ONt-ils été surpris par la transformation de leurs
camarades en exécutants de ces opérations martyres ? Pas
tellement. Ils pensent que ce choix peut être le plus
probable pour eux, aussi, quand ils grandiront.
Pourquoi pensent-ils ainsi,
en réalité ? Les enfants de Balata pensent qu'ils ont,
même à cet âge, "un long compte à régler" avec Israël et
les Juifs. Mahmoud dit : "En plus des coups de poing que
j'ai reçus des soldats en décembre, ils ont tué deux de
mes cousins pendant l'Intifada, et un des oncles est
prisonnier en Israël".
Mu'tazz : "J'ai été blessé à
la tête. La balle tirée par les soldats m'a raté, elle m'a
légèrement blessé à la tête".
Rasmi : "Chez nous, les
soldats ont mis la maison sens dessus dessous lorsqu'ils
cherchaient des armes et des recherchés. Cela, il y a
plusieurs mois, mais ma petite soeur vit toujours des
cauchemars, elle éclate en sanglots lorsqu'elle entend les
coups de feu et chaque fois que les soldats entrent dans
le camp. Les soldats m'ont également frappé".
Avez-vous pensé que les
soldats entrent au camp seulement pour arrêter les
recherchés qui les combattent ?
Mu'tazz : "Ce n'est pas à
cause des recherchés, c'est leur comportement habituel.

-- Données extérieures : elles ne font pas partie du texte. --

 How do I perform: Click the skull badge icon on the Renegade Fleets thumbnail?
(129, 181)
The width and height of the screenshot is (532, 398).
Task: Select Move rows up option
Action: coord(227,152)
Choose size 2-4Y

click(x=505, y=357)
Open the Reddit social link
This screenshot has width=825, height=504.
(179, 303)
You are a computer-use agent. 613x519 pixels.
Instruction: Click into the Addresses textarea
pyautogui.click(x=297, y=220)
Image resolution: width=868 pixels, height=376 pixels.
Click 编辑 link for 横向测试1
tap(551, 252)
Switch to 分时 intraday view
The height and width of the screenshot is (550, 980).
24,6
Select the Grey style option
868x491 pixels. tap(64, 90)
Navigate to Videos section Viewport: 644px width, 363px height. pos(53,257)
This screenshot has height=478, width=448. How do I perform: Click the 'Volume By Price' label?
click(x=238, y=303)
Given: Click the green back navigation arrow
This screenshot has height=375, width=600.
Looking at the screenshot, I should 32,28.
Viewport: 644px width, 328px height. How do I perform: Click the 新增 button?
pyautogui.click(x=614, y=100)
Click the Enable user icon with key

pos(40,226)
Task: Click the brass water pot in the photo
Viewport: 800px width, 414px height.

Les recherchés font ce que chaque Palestinen doit faire,
la lutte pour la patrie. Pour nous, ce sont des héros et
non des recherchés".
Mahmoud : "Nous savons
qu'Israël fait tout pour que nous, les gens du camp,
noircissions l'image des recherchés, mais les recherchés
des organisations resteront pour nous un exemple que l'on
suivra. Ils n'ont commis aucune action mauvaise, et nous
ne nous comportons pas avec eux comme des recherchés, et
si une personne est recherchée parec qu'elle commet de
mauvaises actions, pour nous, cest Sharon qui est
recherché."
Rasmi : "Ce sont des héros,
ils se battent pour le camp et pour la Palestine. Ils ont
sacrifié leurs frères, leurs maisons et leurs vies".
Pendant la discussion,
l'enfant Abdallah Qar'an, 12 ans, est arrivé, il était
devenu une "star" il y a deux semaines, lorsque les
soldats du barrage ont trouvé une bombe dans le cartable
qu'il portait. Qar'an dit : j'ai arrêté de travailler, et
ajoute : "si je vais là-bas, les soldats vont me battre,
pour cela, je vais à l'école seulement".
Voulez-vous sortir (du camp)
pour mener des opérations ?
Rasmi : "Non, nous n'irons
pas exécuter des opérations suicides. J'ai peur. Je ne
ferai pas cela en contrepartie de 5, 150 ou toute autre
somme de shekels. Nos enseignants nous ont mis en garde de
ne pas nous laisser entraîner par ces histoires. Ils nous
ont demandé de ne pas nous approcher des barrages car les
soldats peuvent nous attraper, ils peuvent nous
transformer en victimes pour la propagande, comme cela
s'est passé avec Abdallah".
Mahmoud : "Nous sommes jeunes,
mais pour notre génération, nous avons également des
tâches à accomplir dans l'intifada, nous lançons des
pierres, et c'est notre contribution".
Pourquoi les enfants de votre
génération doivent s'occuper de ces affaires de guerre, au
lieu de vous préoccuper des études, de la télévision et du
football ??
Mu'tazz : "La peur envahit
toute notre vie. Nous vivons un cauchemar lorsque les
soldats entrent au camp, et l'enfant européen, jordanien
ne peut penser à ces choses, car les enfants européens et
jordaniens ne voient pas les soldats, ne voient pas les
armes, ne voient pas leurs camarades tués. Mis à part cela,
qu'y a-t-il à voir à la télévision ? L'armée à Nablus ?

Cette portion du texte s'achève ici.